Bitcoin, with its mathematically enforced fixed supply cap of 21 million coins, acts as a direct and unyielding hedge against this inflation. For Mallers, every new wave of stimulus, every instance of deficit spending, while potentially causing short-term market volatility, ultimately reinforces Bitcoin’s long-term value proposition as sound money. He views these actions not as threats but as precursors to Bitcoin’s next price explosion, driven by the monetary inevitability of fiat debasement. This perspective emphasizes that while market cycles and liquidity are significant, the fundamental reason for Bitcoin’s existence and future growth remains constant: its superiority as a store of value in an inflationary, fiat-dominated world. The very systems designed to manage traditional economies often create the conditions for Bitcoin’s long-term appreciation, making the digital asset an increasingly attractive option for those seeking to preserve wealth.
The ongoing debate over Bitcoin’s current market performance reveals the complex interplay of on-chain data, market psychology, and macroeconomics. Is it the strategic exit of early Bitcoin holders, the rotation of new capital, a global liquidity squeeze, or simply the relentless march towards fiat debasement driving the current digital asset landscape? The truth, as always, continues to unfold, inviting continuous analysis and reflection from every investor.
Navigating the Whale’s Wake: Your Questions on the Bull Market’s Future
Why is the current Bitcoin market behaving differently than past bull markets?
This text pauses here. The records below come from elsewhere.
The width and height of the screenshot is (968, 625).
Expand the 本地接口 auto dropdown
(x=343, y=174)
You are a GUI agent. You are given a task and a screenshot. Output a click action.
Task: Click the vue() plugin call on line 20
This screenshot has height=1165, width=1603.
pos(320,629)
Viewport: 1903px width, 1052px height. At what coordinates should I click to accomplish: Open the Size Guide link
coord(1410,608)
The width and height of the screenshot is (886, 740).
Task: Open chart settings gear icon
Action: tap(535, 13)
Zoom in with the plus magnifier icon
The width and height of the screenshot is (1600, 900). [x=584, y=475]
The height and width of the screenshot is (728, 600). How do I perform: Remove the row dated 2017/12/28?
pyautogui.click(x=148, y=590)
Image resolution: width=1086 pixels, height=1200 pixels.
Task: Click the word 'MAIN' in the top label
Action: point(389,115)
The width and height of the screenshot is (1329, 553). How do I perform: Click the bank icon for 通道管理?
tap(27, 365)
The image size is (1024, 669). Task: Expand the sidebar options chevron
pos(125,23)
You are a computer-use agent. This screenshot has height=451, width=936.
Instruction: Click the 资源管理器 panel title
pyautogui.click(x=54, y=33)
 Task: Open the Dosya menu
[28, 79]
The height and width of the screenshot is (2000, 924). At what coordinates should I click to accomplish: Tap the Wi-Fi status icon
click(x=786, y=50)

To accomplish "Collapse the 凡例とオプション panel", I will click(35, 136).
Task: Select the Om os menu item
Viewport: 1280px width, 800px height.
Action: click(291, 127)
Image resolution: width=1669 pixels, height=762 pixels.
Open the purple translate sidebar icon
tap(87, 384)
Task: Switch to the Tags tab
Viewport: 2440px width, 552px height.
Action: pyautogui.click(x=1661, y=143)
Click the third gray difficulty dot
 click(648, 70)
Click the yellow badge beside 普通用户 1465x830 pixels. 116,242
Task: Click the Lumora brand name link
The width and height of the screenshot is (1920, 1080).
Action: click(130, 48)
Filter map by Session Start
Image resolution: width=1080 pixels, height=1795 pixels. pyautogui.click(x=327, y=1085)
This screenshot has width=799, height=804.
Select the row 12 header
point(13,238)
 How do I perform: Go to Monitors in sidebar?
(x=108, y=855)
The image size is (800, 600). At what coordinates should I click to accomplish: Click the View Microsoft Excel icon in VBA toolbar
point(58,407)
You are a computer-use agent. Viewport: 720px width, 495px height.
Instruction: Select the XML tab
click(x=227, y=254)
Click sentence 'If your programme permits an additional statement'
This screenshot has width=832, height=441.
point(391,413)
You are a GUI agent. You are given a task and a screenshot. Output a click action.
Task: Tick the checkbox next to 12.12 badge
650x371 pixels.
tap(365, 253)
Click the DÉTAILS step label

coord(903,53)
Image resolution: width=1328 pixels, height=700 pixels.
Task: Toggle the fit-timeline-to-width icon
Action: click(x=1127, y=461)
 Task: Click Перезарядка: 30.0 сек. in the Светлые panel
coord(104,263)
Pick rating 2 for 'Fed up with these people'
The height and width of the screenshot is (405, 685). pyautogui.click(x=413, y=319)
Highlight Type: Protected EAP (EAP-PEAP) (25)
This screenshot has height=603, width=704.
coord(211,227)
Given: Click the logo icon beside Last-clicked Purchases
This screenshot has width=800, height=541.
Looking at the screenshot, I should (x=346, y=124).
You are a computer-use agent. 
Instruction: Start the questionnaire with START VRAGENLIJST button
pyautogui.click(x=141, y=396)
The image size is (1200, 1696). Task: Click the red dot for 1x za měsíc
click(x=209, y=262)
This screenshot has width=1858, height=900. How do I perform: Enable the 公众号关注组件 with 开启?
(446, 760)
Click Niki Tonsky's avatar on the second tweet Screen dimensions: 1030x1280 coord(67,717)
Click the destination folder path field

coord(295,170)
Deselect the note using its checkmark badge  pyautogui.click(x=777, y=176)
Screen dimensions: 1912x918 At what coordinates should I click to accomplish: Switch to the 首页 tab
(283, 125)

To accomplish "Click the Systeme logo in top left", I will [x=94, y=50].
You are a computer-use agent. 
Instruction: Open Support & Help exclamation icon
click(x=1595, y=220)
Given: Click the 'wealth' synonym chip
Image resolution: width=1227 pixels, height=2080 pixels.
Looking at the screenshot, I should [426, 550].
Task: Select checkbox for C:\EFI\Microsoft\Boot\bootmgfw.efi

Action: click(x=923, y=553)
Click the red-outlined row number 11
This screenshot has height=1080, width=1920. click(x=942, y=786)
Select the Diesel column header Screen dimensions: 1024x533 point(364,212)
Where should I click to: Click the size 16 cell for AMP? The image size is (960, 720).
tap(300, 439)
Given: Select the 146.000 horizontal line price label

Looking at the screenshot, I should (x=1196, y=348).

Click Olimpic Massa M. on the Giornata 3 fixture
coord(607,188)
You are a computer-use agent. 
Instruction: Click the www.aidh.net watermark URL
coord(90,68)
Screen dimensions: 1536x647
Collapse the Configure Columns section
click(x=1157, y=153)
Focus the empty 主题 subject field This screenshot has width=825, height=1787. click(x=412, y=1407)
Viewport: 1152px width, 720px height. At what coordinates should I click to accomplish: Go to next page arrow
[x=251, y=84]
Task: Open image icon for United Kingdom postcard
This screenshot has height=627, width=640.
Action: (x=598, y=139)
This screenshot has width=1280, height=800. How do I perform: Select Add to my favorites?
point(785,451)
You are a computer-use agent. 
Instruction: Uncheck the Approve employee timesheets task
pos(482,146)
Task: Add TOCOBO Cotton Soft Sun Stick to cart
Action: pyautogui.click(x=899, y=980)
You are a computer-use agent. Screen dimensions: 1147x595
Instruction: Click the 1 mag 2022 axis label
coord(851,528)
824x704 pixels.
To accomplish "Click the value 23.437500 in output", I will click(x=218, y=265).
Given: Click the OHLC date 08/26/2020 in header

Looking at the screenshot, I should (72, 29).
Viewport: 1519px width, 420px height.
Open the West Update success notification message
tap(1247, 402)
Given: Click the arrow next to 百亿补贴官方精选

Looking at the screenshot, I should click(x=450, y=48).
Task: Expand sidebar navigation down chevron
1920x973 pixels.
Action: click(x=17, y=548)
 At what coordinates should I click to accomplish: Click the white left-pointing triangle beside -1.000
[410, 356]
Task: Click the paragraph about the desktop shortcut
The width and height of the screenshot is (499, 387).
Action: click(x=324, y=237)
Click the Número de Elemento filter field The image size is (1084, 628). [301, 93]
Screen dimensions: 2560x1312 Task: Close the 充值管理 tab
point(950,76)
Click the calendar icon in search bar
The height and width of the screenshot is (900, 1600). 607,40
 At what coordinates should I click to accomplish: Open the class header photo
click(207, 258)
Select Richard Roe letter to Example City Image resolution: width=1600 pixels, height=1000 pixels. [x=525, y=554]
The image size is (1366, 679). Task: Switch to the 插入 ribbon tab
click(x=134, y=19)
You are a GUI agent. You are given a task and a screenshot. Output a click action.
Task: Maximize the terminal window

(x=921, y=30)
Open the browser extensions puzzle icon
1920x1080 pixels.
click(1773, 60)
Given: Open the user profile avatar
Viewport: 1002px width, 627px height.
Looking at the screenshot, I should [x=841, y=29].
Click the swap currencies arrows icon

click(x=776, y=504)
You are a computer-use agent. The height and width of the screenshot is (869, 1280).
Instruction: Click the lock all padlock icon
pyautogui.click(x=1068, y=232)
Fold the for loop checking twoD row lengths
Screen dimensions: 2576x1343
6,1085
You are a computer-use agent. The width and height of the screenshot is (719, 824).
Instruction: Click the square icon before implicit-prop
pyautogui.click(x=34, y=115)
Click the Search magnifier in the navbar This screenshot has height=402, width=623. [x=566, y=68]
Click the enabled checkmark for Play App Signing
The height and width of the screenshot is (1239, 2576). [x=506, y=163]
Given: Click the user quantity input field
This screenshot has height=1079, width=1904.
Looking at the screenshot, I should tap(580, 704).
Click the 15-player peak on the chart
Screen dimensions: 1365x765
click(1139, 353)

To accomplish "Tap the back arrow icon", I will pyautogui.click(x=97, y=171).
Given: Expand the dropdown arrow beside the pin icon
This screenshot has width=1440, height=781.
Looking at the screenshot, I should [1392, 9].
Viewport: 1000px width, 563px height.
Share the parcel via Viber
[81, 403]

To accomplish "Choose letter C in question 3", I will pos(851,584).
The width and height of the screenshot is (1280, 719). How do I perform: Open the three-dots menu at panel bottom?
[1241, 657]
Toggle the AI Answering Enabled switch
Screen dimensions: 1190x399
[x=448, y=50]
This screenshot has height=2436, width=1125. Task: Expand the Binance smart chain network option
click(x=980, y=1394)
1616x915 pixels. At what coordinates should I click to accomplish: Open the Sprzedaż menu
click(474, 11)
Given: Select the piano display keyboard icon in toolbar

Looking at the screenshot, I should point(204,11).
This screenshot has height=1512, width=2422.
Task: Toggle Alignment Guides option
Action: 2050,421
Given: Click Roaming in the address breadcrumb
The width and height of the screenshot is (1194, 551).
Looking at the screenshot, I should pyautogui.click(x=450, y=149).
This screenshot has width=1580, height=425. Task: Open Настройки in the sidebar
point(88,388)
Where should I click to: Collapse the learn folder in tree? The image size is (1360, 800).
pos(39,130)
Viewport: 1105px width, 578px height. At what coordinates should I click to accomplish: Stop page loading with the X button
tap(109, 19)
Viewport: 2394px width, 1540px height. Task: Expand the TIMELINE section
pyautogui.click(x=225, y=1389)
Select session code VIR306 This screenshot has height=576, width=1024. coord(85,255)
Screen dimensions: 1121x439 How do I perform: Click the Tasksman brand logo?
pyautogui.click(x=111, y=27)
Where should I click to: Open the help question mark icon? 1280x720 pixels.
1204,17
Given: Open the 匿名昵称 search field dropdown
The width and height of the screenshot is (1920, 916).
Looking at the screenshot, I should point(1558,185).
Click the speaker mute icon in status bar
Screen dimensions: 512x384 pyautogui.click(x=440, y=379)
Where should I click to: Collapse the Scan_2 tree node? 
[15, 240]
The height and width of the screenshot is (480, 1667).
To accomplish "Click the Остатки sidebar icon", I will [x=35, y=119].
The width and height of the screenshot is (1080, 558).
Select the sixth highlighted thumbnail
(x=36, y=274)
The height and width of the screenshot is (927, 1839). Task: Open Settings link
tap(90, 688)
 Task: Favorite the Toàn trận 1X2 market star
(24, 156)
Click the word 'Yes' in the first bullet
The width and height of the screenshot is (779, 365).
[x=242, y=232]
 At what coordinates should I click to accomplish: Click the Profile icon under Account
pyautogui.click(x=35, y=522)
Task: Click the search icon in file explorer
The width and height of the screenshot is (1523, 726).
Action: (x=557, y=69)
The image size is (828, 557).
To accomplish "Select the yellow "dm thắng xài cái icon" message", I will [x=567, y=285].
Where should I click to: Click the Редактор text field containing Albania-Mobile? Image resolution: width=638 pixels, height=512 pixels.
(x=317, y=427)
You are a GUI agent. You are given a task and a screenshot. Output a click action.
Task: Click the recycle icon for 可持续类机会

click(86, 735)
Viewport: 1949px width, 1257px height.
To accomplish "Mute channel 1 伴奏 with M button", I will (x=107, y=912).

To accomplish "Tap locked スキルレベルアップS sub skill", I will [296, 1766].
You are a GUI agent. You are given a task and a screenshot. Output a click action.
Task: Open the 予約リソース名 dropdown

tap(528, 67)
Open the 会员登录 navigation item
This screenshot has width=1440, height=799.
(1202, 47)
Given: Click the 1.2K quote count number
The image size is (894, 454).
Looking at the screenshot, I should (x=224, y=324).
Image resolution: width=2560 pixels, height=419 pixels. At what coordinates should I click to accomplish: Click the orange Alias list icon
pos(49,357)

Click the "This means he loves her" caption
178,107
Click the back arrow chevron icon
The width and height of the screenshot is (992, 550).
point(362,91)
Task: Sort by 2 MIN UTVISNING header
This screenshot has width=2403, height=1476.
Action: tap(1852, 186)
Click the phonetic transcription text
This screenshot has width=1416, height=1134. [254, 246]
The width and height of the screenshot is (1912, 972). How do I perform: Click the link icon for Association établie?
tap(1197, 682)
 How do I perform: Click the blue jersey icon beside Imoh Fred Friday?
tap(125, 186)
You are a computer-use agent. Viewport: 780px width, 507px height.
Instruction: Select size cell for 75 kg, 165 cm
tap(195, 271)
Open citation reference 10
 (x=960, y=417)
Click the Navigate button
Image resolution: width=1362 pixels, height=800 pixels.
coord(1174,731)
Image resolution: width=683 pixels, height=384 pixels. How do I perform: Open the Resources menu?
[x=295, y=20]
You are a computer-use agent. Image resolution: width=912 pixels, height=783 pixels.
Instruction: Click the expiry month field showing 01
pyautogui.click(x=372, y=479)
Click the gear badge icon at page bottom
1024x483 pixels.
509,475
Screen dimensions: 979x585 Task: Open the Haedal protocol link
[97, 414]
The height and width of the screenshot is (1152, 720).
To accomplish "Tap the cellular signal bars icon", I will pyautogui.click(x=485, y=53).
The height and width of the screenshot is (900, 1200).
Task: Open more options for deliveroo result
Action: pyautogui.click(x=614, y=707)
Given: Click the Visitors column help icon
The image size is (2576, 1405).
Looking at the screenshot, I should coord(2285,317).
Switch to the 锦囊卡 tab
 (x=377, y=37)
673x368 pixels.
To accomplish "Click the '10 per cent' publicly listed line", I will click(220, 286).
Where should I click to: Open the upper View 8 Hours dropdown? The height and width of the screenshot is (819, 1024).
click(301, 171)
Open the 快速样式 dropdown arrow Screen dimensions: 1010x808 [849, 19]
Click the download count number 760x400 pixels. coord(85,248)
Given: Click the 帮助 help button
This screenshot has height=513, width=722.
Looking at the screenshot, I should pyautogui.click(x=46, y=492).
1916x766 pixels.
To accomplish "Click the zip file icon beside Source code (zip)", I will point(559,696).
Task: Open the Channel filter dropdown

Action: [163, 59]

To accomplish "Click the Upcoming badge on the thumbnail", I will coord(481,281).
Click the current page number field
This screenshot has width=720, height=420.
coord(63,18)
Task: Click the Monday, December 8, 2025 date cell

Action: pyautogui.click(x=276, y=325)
Unlike previous cycles, this bull market hasn’t seen the usual explosive price growth, even with high institutional demand, leading experts to look for new explanations.
What is the ‘OG whale dumping theory’ in crypto?
This theory suggests that very early Bitcoin holders, known as ‘OG whales,’ are selling their old coins, which could be affecting the current market price.
Do all crypto experts agree that early Bitcoin holders are selling their coins?
No, some experts, like PlanB and Willy Woo, suggest that much of the selling comes from newer investors taking profits, or that ‘movement’ of old coins isn’t always a ‘sale’ but a security upgrade or transfer.
What is ‘global liquidity’ and how does it affect Bitcoin’s price?
Global liquidity is the total money and credit available worldwide. When it shrinks, investors become more cautious, potentially causing money to flow out of speculative assets like Bitcoin.
What is ‘fiat debasement’ and why is it important for Bitcoin?
Fiat debasement refers to governments printing more money, which lowers its value over time. Bitcoin, with its limited supply, is seen as a way to protect wealth against this decline.